::: Study material
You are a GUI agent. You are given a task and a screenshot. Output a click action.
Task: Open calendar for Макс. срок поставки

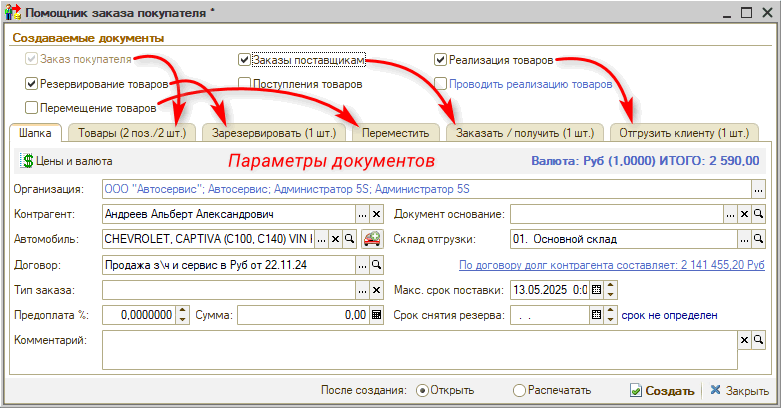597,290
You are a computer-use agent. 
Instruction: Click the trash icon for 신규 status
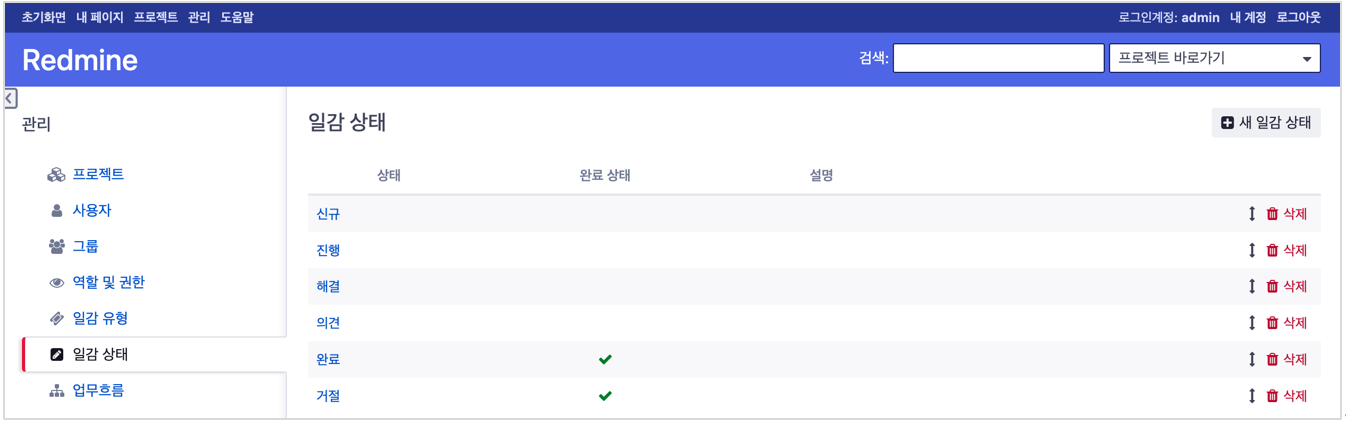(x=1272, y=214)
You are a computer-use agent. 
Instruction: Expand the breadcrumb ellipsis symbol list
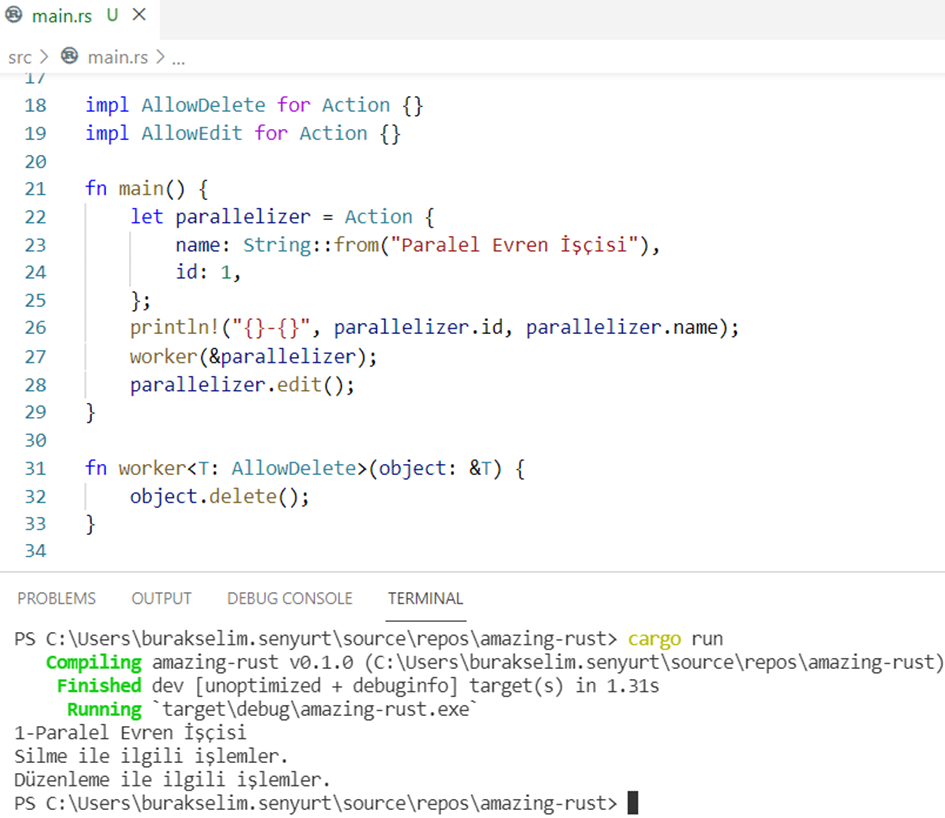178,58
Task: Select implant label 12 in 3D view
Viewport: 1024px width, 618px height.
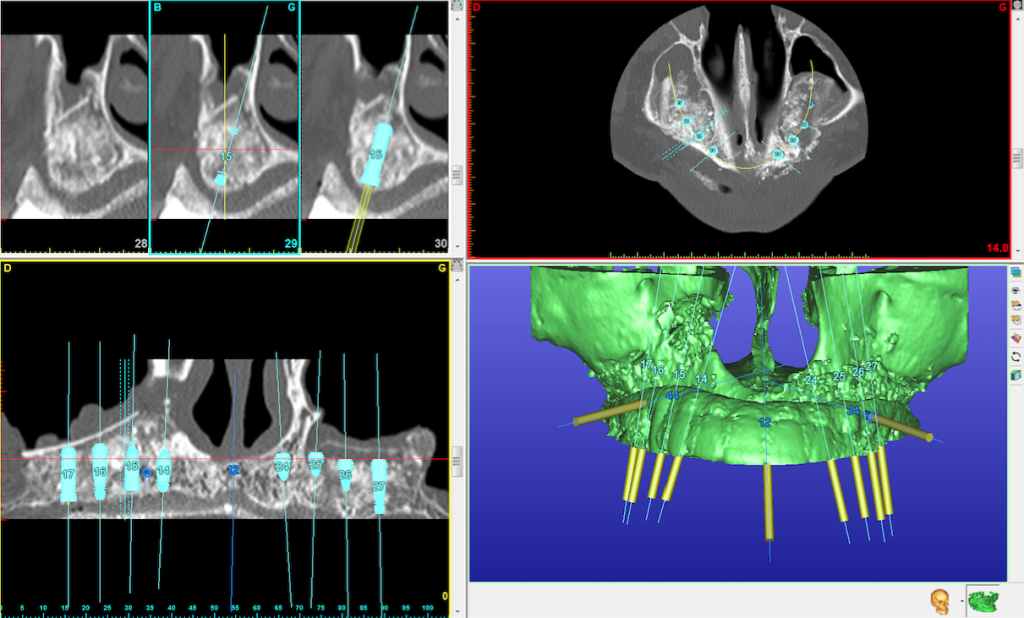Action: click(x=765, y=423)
::::::
§ Assignment
Exact output of each line above is wanted, without the pictures.

§ Written answer
You are a GUI agent. You are given a task and a screenshot. Output a click action.
Task: Open calendar for Макс. срок поставки

597,290
You are a computer-use agent. 
Instruction: Click the trash icon for 신규 status
(x=1272, y=214)
You are a computer-use agent. 
Instruction: Expand the breadcrumb ellipsis symbol list
178,58
Task: Select implant label 12 in 3D view
Viewport: 1024px width, 618px height.
Action: click(x=765, y=423)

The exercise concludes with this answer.